The signature riff was improvised at the same rehearsal. Reid said, "That cool riff had a Zeppelin-ish vibe, but also a Mahavishnu Orchestra thing going on. It was based on a series of notes that Corey had sung – my attempt to repeat that [on guitar]. I already had the lyrics, but with the music in place it very quickly took on a life of its own."

==Political figures referenced==
"Cult of Personality" includes several audio samples of speeches from 20th-century political leaders.

The song begins with an edited quote from the beginning of "Message to the Grass Roots", a speech by Malcolm X: "... And during the few moments that we have left, ... We want to talk right down to earth in a language that everybody here can easily understand."

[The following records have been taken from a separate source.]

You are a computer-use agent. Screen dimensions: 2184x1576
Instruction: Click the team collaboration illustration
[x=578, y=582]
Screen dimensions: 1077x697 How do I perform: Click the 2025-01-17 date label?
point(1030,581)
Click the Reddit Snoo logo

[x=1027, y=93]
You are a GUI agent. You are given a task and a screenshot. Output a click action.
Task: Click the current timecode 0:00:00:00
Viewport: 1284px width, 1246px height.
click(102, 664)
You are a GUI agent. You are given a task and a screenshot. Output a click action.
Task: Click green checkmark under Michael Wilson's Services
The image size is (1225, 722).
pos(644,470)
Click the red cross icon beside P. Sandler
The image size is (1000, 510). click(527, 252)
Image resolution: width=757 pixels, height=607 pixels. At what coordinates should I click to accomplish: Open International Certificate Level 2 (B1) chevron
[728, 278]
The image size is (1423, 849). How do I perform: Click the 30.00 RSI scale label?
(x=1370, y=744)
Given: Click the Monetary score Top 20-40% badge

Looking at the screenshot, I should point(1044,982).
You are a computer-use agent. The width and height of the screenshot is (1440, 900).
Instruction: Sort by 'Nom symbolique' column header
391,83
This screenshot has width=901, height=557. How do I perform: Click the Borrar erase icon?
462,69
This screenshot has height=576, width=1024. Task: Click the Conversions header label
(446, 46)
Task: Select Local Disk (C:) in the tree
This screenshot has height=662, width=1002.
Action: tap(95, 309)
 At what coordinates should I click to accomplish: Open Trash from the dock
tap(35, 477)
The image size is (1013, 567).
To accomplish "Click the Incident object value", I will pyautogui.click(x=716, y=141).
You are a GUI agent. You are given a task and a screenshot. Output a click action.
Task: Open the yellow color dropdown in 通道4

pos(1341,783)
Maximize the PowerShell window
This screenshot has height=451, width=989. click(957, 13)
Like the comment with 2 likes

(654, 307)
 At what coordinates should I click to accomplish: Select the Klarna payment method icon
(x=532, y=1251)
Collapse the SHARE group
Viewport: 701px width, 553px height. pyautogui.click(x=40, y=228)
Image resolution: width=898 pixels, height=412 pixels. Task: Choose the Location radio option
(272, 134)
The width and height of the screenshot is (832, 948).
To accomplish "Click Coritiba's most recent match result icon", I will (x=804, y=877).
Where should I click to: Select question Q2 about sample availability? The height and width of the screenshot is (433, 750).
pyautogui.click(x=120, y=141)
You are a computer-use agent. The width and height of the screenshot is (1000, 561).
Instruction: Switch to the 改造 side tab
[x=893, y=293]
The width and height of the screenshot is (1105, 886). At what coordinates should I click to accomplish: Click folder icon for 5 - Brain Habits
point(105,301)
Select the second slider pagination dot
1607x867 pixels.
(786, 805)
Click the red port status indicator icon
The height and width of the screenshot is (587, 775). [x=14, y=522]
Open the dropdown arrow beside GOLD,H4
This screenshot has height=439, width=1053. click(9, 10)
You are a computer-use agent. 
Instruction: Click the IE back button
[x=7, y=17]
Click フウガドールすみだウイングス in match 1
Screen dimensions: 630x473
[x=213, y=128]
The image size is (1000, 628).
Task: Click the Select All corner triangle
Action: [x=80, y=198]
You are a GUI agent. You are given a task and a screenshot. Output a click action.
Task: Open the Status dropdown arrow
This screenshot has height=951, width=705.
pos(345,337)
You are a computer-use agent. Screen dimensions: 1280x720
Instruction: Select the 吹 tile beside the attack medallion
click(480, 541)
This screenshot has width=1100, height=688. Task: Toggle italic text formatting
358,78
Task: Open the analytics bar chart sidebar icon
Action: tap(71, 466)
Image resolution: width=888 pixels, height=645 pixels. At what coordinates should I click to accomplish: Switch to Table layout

During a rest in the music at 4:35, John F. Kennedy's inaugural address is heard ("Ask not what your country can do for you ...").

The song ends with Franklin D. Roosevelt saying "The only thing we have to fear is fear itself", from his first inaugural address.

The lyrics mention Kennedy, Benito Mussolini, Joseph Stalin, and Mahatma Gandhi. According to Vernon Reid, Adolf Hitler was originally also in the lyrics but was pulled due to fear that referring to him would be misconstrued and too controversial.

==Track listings==

US and Canadian 7-inch single, US cassette single
1. "Cult of Personality" – 4:53
2. "Funny Vibe" – 4:19

UK 7-inch single
A. "Cult of Personality" – 4:54
B. "What's Your Favorite Color? (Theme Song)" – 3:56

UK CD single (1988)
1. "Cult of Personality" – 4:53
2. "Open Letter (To a Landlord)" (live) – 5:39
3. "Middle Man" (live) – 3:43

UK CD single (1989)
1. "Cult of Personality" – 4:54
2. "Should I Stay or Should I Go" – 2:27
3. "What's Your Favorite Color? (Theme Song)" – 3:56

European 7-inch single
A. "Cult of Personality" – 4:53
B. "Open Letter (To a Landlord)" – 5:30

Australian 7-inch single
A. "Cult of Personality" – 4:53
B. "Desperate People" – 5:35

==Charts==

===Weekly charts===

| Chart (1989–1991) | Peak position |
|---|---|
| Australia (ARIA) | 54 |
| Canada Top Singles (RPM) | 84 |
| New Zealand (Recorded Music NZ) | 3 |
| UK Singles (Official Charts) | 67 |
| US Billboard Hot 100 | 13 |
| US Mainstream Rock (Billboard) | 9 |
| US Cash Box Top 100 | 8 |

| Chart (2021) | Peak position |
|---|---|
| US Rock Digital Songs (Billboard) | 10 |

===Year-end charts===

| Chart (1989) | Position |
|---|---|
| New Zealand (RIANZ) | 11 |
| US Album Rock Tracks (Billboard) | 35 |

==Certifications==

| Region | Certification | Certified units/sales |
| United Kingdom (BPI) | Silver | 200,000^{‡} |
^{‡} Sales+streaming figures based on certification alone.

==Release history==

| Region | Date | Format(s) | Label(s) | Ref. |
| United States | 1988 | 7-inch vinyl; cassette; | Epic | ^{[citation needed]} |
| United Kingdom | May 1, 1989 | 7-inch vinyl; 12-inch vinyl; |  |

==In popular culture==
- The song is featured in the 2004 videogame Grand Theft Auto: San Andreas on the Radio X radio station.
- Professional wrestler and former mixed martial artist CM Punk has used the song as his entrance music in WWE, Ring of Honor, Ultimate Fighting Championship, and All Elite Wrestling. The band performed the song live during Punk's entrance at WrestleMania 29, and again 12 years later at WrestleMania 41. The 2023 remastered version of the 2007 re-recorded version that originally appeared in Guitar Hero III: Legends of Rock was used for CM Punk's WWE return at Survivor Series: WarGames in November 2023 and has been using it since then. As a result of Punk's return, the English football club Arsenal who frequently play wrestling entrance themes at their home games at the Emirates Stadium played the remake before their UEFA Champions League match against RC Lens.
- Philadelphia Phillies slugger Kyle Schwarber uses the song as one of his walk-up songs.
- The song is featured in the final episode of the 2010 television series The Walking Dead, titled Rest in Peace, when the characters blast this song in order to draw large hordes of walkers towards areas rigged with explosives so that they can then blow up said hordes.